# Improved G0602 Compound Clamp



## RJSakowski (Apr 20, 2015)

Several years ago, I designed a beefed up compound clamp for the Grizzly 9 x 19 lathe, based upon several designs I had seen on various websites.  When I got my G0602, the first improvement that I made was to replace its compound clamp.  

I made the clamp from a piece of 5/8" steel plate the same width as the cross feed slide and the length equal to twice the distance from the pivot hole to the front of the slide.  The additional thickness gave increased rigidity and prevented bowing of the clamp, thereby improving clamping. 

The original screw spacing was maintained for the four additional screws located at the corners of the clamp.   The screw holes were counterbored and washers were made to keep the bottom of the screws slightly above the clamp Six hex head M8 screws  with the heads faced down for clearance were used.  A step was milled on either side of the clamp to permit necessary clearance for the hex head screws.  A cutout at the front of the clamp provides visibility for the protractor dial without seriously compromising the clamp integrity.
In addition to making the clamp, I also added three more screws to the protractor dial to improve rigidity there.
The final assembly greatly enhances the rigidity of the tool post assembly.


----------



## TacticalAnt (Dec 6, 2020)

Did the additional height of the clamp raise the compound?


----------



## KevinM (Dec 6, 2020)

The original compound still sits on the cross slide, this clamp just pushes down harder.


----------



## GunsOfNavarone (Dec 9, 2020)

There's a guy on ebay who sells those, in fact he has one with a blemish for like$55. Anyway, I have been considering this mod for a year.
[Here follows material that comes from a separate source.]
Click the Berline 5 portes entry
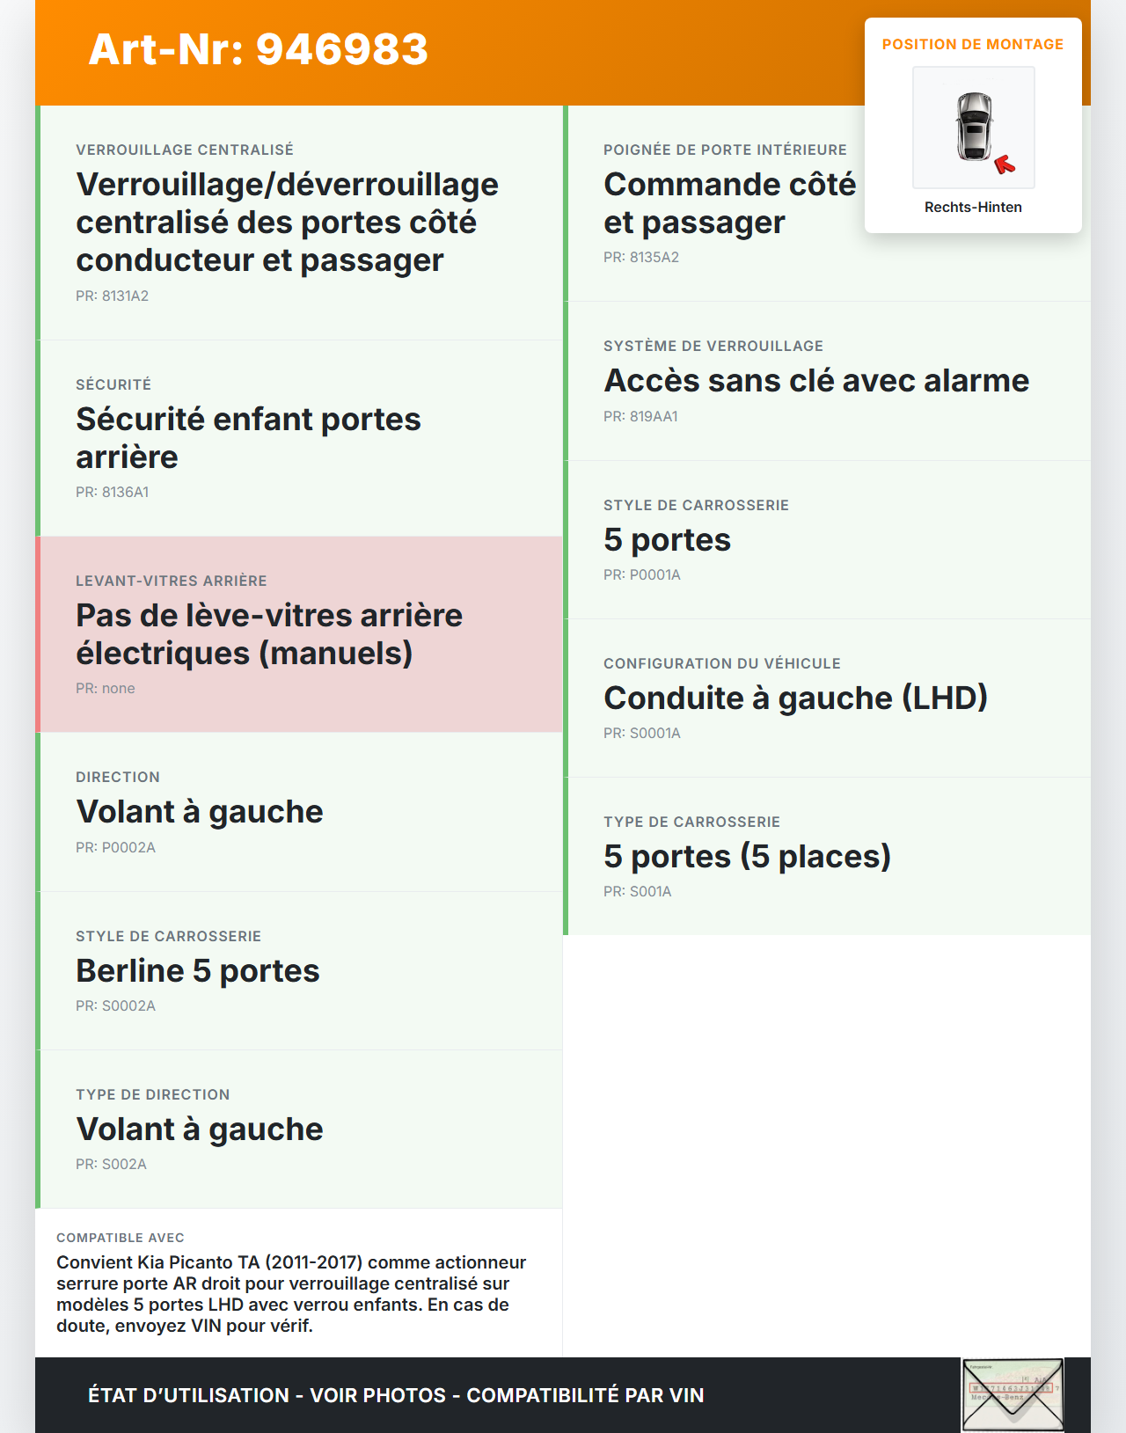The image size is (1126, 1433). pyautogui.click(x=198, y=971)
TBH, drilling and tapping the compound scares me for some reason...not that I haven't already heavily modified my lathe. Am I alone here?
Nice work! Did you do that on your Tormach or primarily on you G0602? I feel like I could CNC that on my Tormach in just a couple setups.


----------



## RJSakowski (Dec 9, 2020)

GunsOfNavarone said:


> There's a guy on ebay who sells those, in fact he has one with a blemish for like$55. Anyway, I have been considering this mod for a year. TBH, drilling and tapping the compound scares me for some reason...not that I haven't already heavily modified my lathe. Am I alone here?
> Nice work! Did you do that on your Tormach or primarily on you G0602? I feel like I could CNC that on my Tormach in just a couple setups.


The guy is Peter Belfonti.  He based his compound clamp on the above design.  One difference is that he uses studs and nuts rather than bolt as I had.
His kit includes the drill and tap along with the parts.  Speaking from experience, his price is more than fair.


----------



## RJSakowski (Dec 9, 2020)

As to drilling and tapping the cross slide, the improved clamp is a major improvement.  I would never go back to the OEM clamp so drilling and tapping the additional holes was a no brainer for me.  In fact, I have an additional set of holes at the rear of the cross slid which give me a secondary position for the compound and effectively about 7" of additional range.  Useful if I ever want to machine from the back side.


----------



## GunsOfNavarone (Dec 10, 2020)

@RJSakowski all great points AND I have needed another .5" once and those extra holes/ different position would have been so helpful. Any added rigidity would also be very welcomed!


----------



## GunsOfNavarone (Oct 1, 2021)

I guess when I made my 6 bolt clamp...I didn't realize where the plans came from.. Thanks RJ!


----------